*Dataset extract*
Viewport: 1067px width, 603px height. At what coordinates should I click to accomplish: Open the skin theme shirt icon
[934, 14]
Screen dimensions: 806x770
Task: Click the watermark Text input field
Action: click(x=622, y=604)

*Task prompt*
Set down the full listing. Keep every line exact.

*Result for this exercise*
Viewport: 1067px width, 603px height. At what coordinates should I click to accomplish: Open the skin theme shirt icon
[934, 14]
Screen dimensions: 806x770
Task: Click the watermark Text input field
Action: click(x=622, y=604)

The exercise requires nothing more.